In an on-stage interview with writer Ken Auletta of the New Yorker magazine, Schmidt said "Don't be evil" is meant to provoke internal debate over what constitutes ethical corporate behavior, rather than representing an absolute moral position.
Google will likely continue to have difficulties in the PR arena, because, for many people in this culture, CORPORATION = EVIL RICH = EVIL, and BIG = EVIL, thanks to a variety of social factors.
And because BIG (or rich, or successful) = EVIL and CORPORATION = EVIL for many people, there is simply no way that G can avoid being viewedas EVIL as they continue to expand into new business areas (regardless of the validity of such a view).

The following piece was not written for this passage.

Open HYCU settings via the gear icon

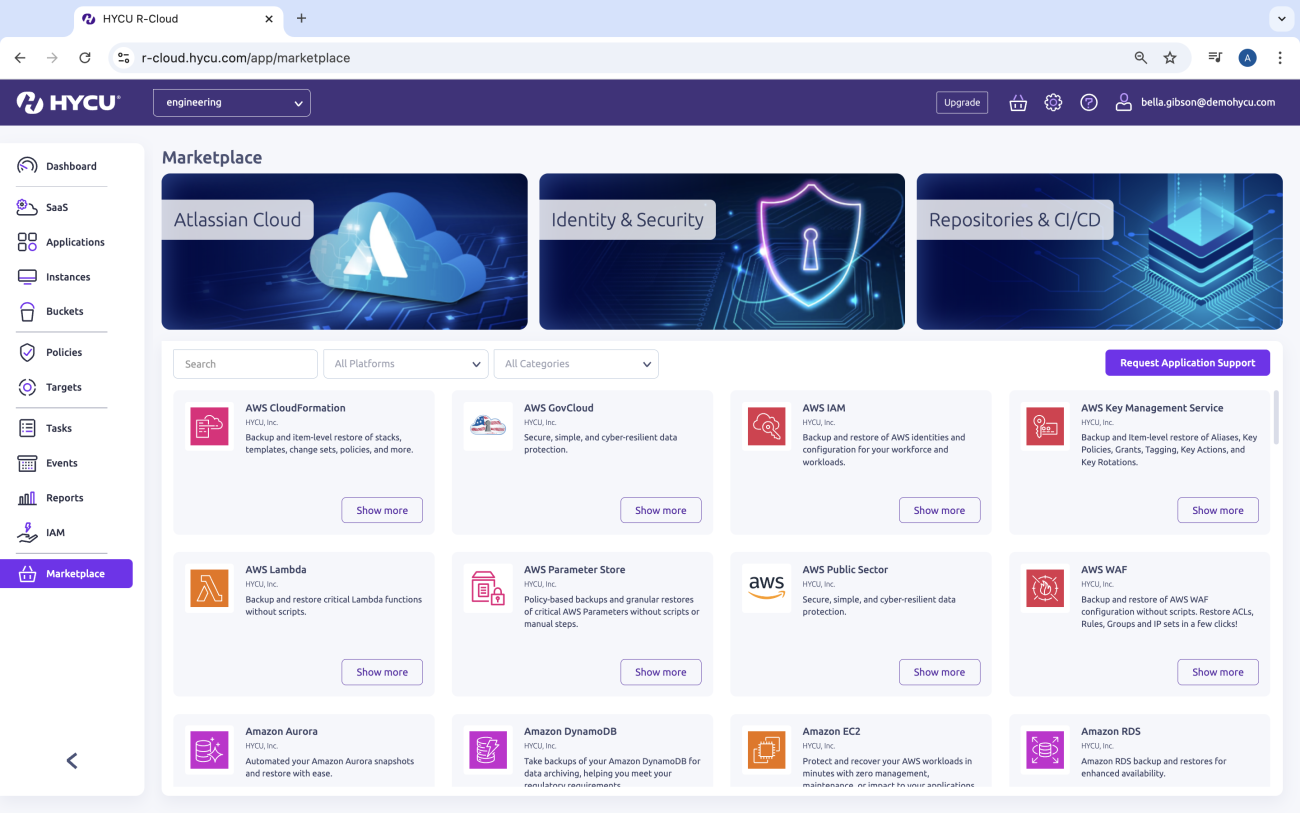pos(1053,102)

See, when Google was the upstart, the underdog, the brash newcomer, the better alternative, it could get away with the slogan, and it worked well for them. It's not working so well these days.
Note that I'm not calling Google evil (although I think Google sometimes does things that makes people wonder if they take their stated philosophy seriously). I'm pointing out a cultural trend towards class (and economic) rhetorical warfare, over which Google has little control. And that is what will cause trouble for Google, over the long haul.